P/E or Price to Earnings ratio, indicators how much an investor is paying for every 1 unit of earnings the company makes. The P/E ratio is commonly used by investors to determine whether it is favourable or expensive to invest in a company. Ultimately speaking, the ratio illustrates the market value of a company.
High P/E ratio
The higher the stock price, the higher the P/E ratio. Generally speaking a high P/E ratio indicates the stock is expensive that investors would avoid buying until the ratio improves (is lower). The ratio could also become lower if EPS increase with unchanged stock price.
Low P/E ratio
The lower the stock price, the lower the P/E ratio. A company stock is considered cheap if P/E is low, attracting investors to buy into the company. However, a low P/E could also be the result of a highly competitive business sector or a company in distress.
How to Calculate P/E
Price earnings is calculated by dividing stock price with earnings per share: Price / EPS.
Types of P/E ratio
- Forward P/E also known as estimated price to earnings considers current and future earnings. It uses EPS projections that carries the risk of overestimating or underestimating earnings.
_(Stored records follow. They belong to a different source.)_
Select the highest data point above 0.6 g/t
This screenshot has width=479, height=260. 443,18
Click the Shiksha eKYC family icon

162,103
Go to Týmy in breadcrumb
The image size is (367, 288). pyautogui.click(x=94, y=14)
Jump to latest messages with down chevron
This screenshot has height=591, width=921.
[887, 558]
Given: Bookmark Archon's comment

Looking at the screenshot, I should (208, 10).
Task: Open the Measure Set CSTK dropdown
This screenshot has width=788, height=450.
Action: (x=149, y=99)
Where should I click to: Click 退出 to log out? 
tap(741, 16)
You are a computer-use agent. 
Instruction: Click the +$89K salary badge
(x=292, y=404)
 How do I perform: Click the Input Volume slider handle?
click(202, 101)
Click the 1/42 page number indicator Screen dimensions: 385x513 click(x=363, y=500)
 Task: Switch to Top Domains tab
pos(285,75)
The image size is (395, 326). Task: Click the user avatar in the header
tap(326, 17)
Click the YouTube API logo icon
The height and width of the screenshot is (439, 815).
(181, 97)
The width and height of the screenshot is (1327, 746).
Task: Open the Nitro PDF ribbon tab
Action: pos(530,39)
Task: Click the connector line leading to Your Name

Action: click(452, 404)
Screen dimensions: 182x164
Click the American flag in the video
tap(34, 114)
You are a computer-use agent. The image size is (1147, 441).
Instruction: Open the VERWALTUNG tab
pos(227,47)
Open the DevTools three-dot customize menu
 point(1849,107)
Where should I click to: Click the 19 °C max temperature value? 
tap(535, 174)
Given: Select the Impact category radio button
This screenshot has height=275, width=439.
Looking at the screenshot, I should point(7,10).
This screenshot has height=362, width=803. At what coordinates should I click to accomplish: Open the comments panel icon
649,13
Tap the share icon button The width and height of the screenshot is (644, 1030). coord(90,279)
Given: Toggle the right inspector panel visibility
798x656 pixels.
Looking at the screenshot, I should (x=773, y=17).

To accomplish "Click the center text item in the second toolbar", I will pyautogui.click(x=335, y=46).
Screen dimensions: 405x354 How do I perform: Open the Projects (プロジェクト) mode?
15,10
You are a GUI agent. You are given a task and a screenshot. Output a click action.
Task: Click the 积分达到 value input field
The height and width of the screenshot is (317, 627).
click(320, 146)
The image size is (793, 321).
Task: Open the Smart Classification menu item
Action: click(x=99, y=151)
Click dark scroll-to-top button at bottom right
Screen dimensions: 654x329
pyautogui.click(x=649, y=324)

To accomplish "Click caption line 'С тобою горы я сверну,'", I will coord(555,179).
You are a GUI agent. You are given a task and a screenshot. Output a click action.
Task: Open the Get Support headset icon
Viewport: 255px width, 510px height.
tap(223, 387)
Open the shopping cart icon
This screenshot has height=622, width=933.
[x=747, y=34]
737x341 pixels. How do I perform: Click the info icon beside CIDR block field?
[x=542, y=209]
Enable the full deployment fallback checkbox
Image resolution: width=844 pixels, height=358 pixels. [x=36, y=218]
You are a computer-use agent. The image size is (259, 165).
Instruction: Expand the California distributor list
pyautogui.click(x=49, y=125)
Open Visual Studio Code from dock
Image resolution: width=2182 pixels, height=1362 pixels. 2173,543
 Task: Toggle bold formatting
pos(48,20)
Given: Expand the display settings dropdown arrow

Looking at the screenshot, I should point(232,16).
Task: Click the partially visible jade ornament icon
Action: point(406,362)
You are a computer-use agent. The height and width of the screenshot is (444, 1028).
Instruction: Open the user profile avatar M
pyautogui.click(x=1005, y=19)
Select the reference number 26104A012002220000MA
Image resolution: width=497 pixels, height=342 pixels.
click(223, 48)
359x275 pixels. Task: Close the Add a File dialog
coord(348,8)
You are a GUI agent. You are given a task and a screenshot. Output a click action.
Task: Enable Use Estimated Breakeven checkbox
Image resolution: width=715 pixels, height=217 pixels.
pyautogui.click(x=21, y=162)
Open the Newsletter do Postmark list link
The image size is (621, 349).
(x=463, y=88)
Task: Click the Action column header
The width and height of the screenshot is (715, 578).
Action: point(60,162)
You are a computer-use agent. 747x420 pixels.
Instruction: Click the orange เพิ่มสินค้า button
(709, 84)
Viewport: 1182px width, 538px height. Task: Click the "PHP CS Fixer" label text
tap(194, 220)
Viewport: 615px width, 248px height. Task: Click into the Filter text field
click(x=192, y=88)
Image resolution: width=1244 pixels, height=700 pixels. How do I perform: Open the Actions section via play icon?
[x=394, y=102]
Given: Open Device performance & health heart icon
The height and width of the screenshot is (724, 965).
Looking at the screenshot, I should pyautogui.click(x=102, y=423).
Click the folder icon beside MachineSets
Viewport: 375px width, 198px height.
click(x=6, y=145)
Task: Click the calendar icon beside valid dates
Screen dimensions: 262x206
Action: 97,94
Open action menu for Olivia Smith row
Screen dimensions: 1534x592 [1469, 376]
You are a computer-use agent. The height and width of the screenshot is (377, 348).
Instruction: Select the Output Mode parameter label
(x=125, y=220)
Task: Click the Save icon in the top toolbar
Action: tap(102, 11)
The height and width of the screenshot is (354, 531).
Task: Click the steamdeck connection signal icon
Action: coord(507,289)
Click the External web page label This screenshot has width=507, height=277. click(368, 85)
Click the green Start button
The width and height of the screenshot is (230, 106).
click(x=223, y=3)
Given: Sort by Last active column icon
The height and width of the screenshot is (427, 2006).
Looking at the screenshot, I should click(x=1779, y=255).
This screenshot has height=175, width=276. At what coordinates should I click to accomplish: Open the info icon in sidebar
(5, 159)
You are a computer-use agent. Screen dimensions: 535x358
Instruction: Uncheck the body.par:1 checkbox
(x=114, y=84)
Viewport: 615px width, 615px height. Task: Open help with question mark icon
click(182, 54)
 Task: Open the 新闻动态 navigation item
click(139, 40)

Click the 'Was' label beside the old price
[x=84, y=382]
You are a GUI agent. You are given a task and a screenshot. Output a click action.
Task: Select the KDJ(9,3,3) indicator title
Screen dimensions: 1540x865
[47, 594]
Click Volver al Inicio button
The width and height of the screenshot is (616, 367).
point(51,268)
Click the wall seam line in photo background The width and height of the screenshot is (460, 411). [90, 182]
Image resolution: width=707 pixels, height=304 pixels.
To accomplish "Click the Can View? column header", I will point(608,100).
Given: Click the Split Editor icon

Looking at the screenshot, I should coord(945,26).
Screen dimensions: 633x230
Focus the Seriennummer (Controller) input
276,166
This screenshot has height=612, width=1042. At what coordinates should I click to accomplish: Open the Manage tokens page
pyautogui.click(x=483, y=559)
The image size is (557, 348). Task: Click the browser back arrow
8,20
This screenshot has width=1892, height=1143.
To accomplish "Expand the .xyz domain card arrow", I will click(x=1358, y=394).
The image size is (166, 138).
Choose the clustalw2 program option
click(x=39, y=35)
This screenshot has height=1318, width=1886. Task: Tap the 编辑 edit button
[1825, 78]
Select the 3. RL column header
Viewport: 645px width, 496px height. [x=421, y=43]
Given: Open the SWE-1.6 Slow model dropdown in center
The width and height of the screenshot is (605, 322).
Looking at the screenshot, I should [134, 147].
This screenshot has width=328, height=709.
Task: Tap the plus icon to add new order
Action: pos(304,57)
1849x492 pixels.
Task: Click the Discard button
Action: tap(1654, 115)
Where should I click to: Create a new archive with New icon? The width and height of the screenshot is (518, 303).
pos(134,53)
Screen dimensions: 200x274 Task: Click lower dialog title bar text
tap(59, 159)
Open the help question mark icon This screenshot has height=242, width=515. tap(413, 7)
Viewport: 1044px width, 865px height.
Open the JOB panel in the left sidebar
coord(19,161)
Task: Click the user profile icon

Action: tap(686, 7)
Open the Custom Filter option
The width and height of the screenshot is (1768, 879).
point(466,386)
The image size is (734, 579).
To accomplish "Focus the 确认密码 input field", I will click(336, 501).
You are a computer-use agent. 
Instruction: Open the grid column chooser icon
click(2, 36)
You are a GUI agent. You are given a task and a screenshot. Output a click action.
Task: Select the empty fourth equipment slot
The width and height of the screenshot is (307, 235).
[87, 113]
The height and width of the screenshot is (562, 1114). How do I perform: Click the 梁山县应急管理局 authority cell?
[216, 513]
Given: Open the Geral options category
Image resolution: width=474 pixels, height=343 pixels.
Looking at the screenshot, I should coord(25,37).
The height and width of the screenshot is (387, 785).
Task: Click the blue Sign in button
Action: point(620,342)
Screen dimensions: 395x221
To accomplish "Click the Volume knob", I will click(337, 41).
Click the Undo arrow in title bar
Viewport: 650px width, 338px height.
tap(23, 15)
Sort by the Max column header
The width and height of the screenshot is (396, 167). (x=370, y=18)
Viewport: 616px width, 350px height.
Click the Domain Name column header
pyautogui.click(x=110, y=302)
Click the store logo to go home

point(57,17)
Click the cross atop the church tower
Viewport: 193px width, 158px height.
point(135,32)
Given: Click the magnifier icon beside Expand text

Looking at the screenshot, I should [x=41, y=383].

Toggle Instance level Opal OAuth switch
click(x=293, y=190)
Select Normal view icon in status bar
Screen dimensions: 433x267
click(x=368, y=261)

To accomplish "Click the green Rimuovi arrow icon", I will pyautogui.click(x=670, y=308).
- Trailing P/E uses the EPS from the past. Typically earnings from the past 12 months is used to calculate the trailing P/E.
- Absolute P/E uses either EPS of the last 12 months or a combination of two quarters of forward EPS and two-quarters of the past trailing 12 months.
- Relative P/E takes into account the absolute P/E and compares it to P/E values of the past. The time period considered may vary. It could be 10, 20 or even 30 years.
Drawbacks or Limitations of P/E
A company may experience sudden or significant one-time expenditures that could affect the earnings which could be misleading.
The P/E value may be used to compare companies within the same industry or sector but should not be used cross-industry as P/E value can vary greatly per industry.
Estimated earnings for the calculation of P/E ratio includes assumptions about future projections that carries its own risks.